Is It a Mistake to Use a 401(k) Loan for a Wedding or a Vacation?
Wedding costs are adding up fast, and a 401(k) balance sitting there with a loan option attached looks like an easy source of cash compared to a credit card or personal loan, but discretionary spending changes how this decision tends to get evaluated.
In short
Borrowing from a 401(k) for a discretionary expense like a wedding or vacation carries the same mechanical risks as using it for anything else, but the calculus tends to look different because the expense isn’t urgent or unavoidable. Because retirement money loses time to grow while it’s out of the market, and because a job change can accelerate repayment, this is a use case many financial frameworks treat more cautiously than a true emergency.
How a 401(k) loan actually works
- It’s a loan from yourself, with real repayment terms. Money is withdrawn from the account and typically repaid through payroll deductions over a set period, usually with interest that goes back into the account.
- The money isn’t invested while it’s out. Whatever the loan amount would have earned in the market during the repayment period is essentially lost, regardless of what the loan is used for.
- A job change can trigger fast repayment. If employment ends before the loan is repaid, the remaining balance often becomes due much sooner than the original schedule, or gets treated as a taxable distribution if it isn’t repaid in time.
Why discretionary expenses raise different questions
Unlike using a 401(k) loan to pay off high-interest credit card debt, where the comparison is often between two costs already being weighed, a wedding or vacation is a choice about future spending rather than an existing obligation. That distinction matters because hardship withdrawals and loans generally affect long-term retirement savings the same way regardless of the reason, but only one of these situations involves money that could, in theory, simply be spent less or saved for over more time instead.
What people weigh when it’s for a life event
- Timeline flexibility. A wedding date can often be adjusted or scaled if funding takes longer to build, in a way that many emergencies can’t be delayed.
- Alternative funding sources. Couples sometimes look at how wedding costs get split between families or a shorter engagement to reduce the total amount needed, rather than defaulting to borrowed retirement money.

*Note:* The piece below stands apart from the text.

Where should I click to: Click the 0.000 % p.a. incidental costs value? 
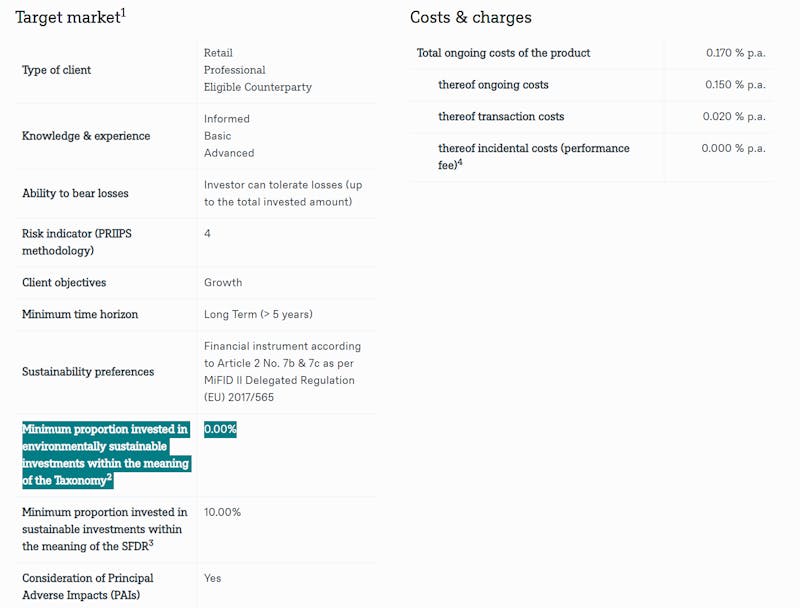(733, 148)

- Job stability at the time of the loan. Because leaving a job can accelerate repayment, borrowing shortly before a possible job change carries more risk than borrowing during a period of stable employment.
The compounding cost that’s easy to underweight
A loan taken years before retirement has more time for the lost growth to compound into a larger gap than the same loan taken closer to retirement age, which is part of why age and time horizon matter as much as the loan amount itself. This is also relevant if someone later changes jobs, since what happens to a 401(k) when leaving an employer can complicate an outstanding loan balance in ways that are harder to manage than paying it off gradually through a stable paycheck.

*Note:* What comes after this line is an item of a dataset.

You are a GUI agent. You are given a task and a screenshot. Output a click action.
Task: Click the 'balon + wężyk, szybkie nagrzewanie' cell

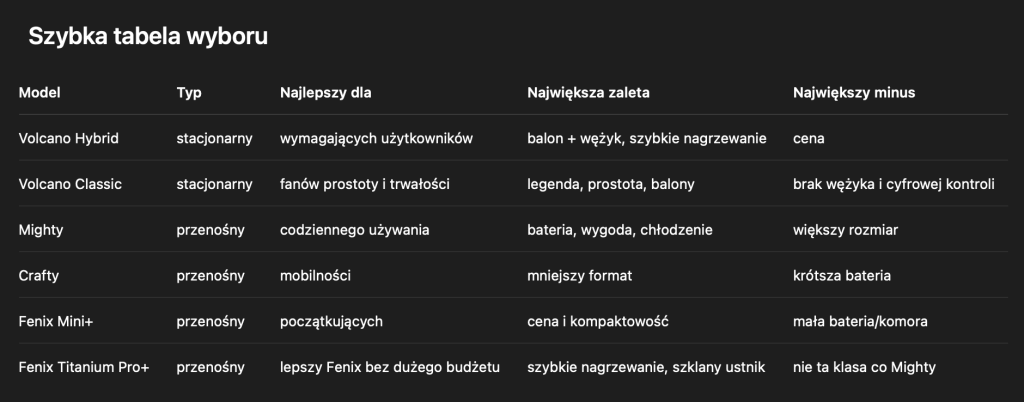pos(647,138)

What to weigh before deciding
The core tradeoff is between the certainty of retirement money losing ground while it’s borrowed, against the flexibility of not carrying separate high-interest debt for the same expense. Some people conclude a modest, short-term loan for a life event is manageable within their broader retirement timeline, while others prefer to delay or scale back the expense rather than touch retirement savings for something optional.
What to weigh
A 401(k) loan for a wedding or vacation isn’t automatically a mistake, but it’s judged by a different standard than borrowing for an emergency, since the expense itself could often be delayed, reduced, or funded another way. Weighing the lost growth, job stability, and available alternatives tends to matter more here than in situations where borrowing feels unavoidable.